We need ecological punk.
One of the first records I recall listening to repeatedly was (luckily for me) London Calling by the Clash. To put on the side the fact that my cultural taste and rebellious zing was set on the right track very early on, the themes are ringing too close to home now. Strummer’s lyrics were no Gaga. I also remember turning the record cover to read the words over and over again to try to understand what was he singing about:
The verses were from 1979 when a small nuclear “error” happened in the USA while Clash was on tour and Strummer was living by Themes (1), but at the moment I was discovering them, in 1986, the Chernobyl “error” happened contaminating Western Europe and Russia with radiation. And ever since, the reality I inhabit was overshadowed by extensive and violent intervention into the natural order of things. It is 2019 now and I am realizing that it is by no means better and that all of the work I will make in my life will be oriented towards saving what was left of this planet after the mindless Anthropocene pest invasion.
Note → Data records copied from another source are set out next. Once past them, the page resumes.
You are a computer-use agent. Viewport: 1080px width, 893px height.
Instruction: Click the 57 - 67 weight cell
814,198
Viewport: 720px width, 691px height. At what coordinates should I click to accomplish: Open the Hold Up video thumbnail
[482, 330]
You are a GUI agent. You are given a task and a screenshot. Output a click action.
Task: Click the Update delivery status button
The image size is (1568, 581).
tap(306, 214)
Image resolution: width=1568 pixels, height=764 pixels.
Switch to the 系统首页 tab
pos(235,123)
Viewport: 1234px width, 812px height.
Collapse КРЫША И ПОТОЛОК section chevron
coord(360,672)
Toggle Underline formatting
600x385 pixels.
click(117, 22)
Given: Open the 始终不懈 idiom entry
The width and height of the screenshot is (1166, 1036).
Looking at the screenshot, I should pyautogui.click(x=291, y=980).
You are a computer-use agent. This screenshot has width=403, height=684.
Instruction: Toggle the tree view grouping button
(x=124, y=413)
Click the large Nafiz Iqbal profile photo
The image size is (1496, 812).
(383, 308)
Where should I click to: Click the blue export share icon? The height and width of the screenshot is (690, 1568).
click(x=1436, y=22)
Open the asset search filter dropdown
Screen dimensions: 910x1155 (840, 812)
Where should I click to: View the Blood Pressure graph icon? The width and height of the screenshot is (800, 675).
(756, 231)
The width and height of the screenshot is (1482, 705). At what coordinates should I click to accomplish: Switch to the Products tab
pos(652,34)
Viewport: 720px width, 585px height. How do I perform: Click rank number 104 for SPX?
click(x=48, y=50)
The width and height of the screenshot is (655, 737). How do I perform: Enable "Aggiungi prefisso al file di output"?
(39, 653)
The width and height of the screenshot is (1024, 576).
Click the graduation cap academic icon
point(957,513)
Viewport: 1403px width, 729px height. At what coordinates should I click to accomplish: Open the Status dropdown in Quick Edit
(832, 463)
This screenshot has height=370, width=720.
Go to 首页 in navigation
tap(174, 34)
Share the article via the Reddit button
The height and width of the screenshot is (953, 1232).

After us.
This is not a calm, objective observation, we are in the middle of the extinction drama. This will be a mix of research and a manifesto. I will be writing about woods as if my life depends on them. Because it does.
There is no revolution like the survival revolution. We are fighting our own selves. It is not political, religious, nor ethnic per se. And it is all of this, at once. The Cold War scare for the Millennials' generation is the actual extinction. The amount of packaging we buy. The unrecorded number of cigarette buds and hygienic pads. The diapers. The straws. Our amazing unawareness and laziness. The fact we are having a latte while reading this. We are re-creating this crisis again and again with almost everything we do.
It is written in our habits. And this is what’s making it so frightening.
How did we get here?
Nature is a “given” constant, something “free” and “there” and ready to be used by us, because, lo and behold, we are the Planet’s most intelligent species and we know what is best for our own progress and development. Right? Wrong. A question of how did we find ourselves in the situation that this May 2019, the UN report on biodiversity has reported that almost 1 million species of plants and animals are facing extinction, (many within decades) will put all our intelligence into a proper perspective. And not a bright one, either.
There is an interesting socio-cultural construct that has brought about this situation. It consists of three pillars - Cartesianism, Christianity, and Capitalism. And in the middle of it is not an enlightened man (sorry, not sorry DaVinci and Descartes) but “a white, eurocentric, imperial man” (2) who is hungry for growth and profit. Interestingly so, there are more “C’s” to be added to this triangle - Consumerism, Commodification, and Conformism. It almost looks like a 3C triangle within a triangle - the outer triangle is the religious, cultural and social construct and the inner triangle represents the results that are coming out as our main behavior traits. It is almost like a viral loop in a program that feeds on itself until everything is gone and the entire system fails. Literally.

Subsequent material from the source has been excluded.